着物文化とその保管の現状
私たちの身近にある着物。母や祖母から受け継がれた大切な品ですが、その多くが静かに眠っています。日本にはおよそ3,000万点の着物が存在すると言われ、大半の着物が「遊休資産」として保管されています。サステナビリティが重視される現代において、これらの着物をどう活用し、どう次世代に引き継いでいくかは、私たちにとっての大きな課題です。
アンケート結果から見る現実
最近、着物所有者188名を対象に行った調査によれば、84.6%が家に着物を保管しています。その中には、自分で購入したものだけでなく、両親や祖父母の着物も含まれています。しかし、多くの女性が直面しているのは、着物の管理や保管の難しさです。特にカビや虫食いの心配がある71.4%の人々にとって、これは大きな頭痛の種です。
整理を決断するきっかけとは
興味深いことに、整理を考えるきっかけの第一位は「親族との死別」で、多くの方がこのタイミングで初めて着物と向き合っています。実際、生前整理の重要性が理解されていても、実際に行動に移すことは難しいのが現実です。家の処分や引越しの際に、初めて大量の着物と対峙することになる方もいます。このような背景から、着物に特化したシェアリングサービスを提供する「KIMONO CLOSET」が誕生しました。
KIMONO CLOSETのご紹介
「KIMONO CLOSET」は、捨てずに着物を活かすための新しい選択肢です。以下がその特徴です。
- - 適切な管理:お預かりした着物を、虫干しや保管を行いながら適切に管理します。
- - シェアリング:所有権は残しつつ、借りたい人にシェアリングできます。着物がレンタルされるたびに、所有者にはレンタル料が支払われます。

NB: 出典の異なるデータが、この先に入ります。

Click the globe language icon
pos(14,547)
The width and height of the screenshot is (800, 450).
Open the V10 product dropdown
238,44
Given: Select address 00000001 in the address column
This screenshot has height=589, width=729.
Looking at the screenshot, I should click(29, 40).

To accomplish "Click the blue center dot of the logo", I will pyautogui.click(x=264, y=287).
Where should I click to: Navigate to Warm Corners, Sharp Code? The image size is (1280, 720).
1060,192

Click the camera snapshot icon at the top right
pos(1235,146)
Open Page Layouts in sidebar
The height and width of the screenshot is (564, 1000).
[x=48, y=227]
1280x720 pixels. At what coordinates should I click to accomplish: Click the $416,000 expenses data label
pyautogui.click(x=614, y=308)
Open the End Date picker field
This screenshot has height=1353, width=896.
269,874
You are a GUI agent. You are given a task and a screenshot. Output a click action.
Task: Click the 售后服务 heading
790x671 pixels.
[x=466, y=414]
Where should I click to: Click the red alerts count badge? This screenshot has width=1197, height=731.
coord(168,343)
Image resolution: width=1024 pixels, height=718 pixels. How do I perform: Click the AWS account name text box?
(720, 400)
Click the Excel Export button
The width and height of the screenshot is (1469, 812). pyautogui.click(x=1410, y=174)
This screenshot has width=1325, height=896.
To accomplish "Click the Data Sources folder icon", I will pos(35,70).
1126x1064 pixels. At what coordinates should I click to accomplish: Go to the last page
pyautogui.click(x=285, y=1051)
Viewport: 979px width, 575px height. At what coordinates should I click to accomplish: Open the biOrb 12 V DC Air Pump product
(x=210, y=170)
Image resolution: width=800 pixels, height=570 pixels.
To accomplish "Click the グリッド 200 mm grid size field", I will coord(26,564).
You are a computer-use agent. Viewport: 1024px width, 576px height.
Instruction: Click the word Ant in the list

- - 思い出の活用:母の着物を手放したくないが管理が難しいという方に最適な解決策を提供します。
どのように利用するのか?
ご利用はとても簡単です。専用の「着物回収袋」をウェブサイトから申し込み、着物を入れて返送するだけです。お預かり後、1点ずつ写真を撮り、マイページからいつでも確認可能です。料金は10点で2,200円からと、手軽に利用できる価格設定がされています。
サステナブルな未来への一歩
このサービスは、ただの保管ではなく、特別な日に誰かに着物が着用される喜びを感じてもらうことを目指しています。着物を所有したまま他の人に役立ててもらい、自らのスタイルで着物文化を次の世代へと引き継いでいくのです。
環境への取り組み
最近では、PLASTICITY社の廃ビニール傘を再利用した回収袋の導入により、環境にも配慮したサービスへと進化しています。使い捨て資材を削減し、持続可能な取り組みを推進しています。
さいごに
いま、日本に眠る着物たちを再び輝かせる時です。「KIMONO CLOSET」は、思い出を捨てることのない新たな選択肢を提供し、誰もが安心して大切な着物を残す、そして活用できる未来を築いていきます。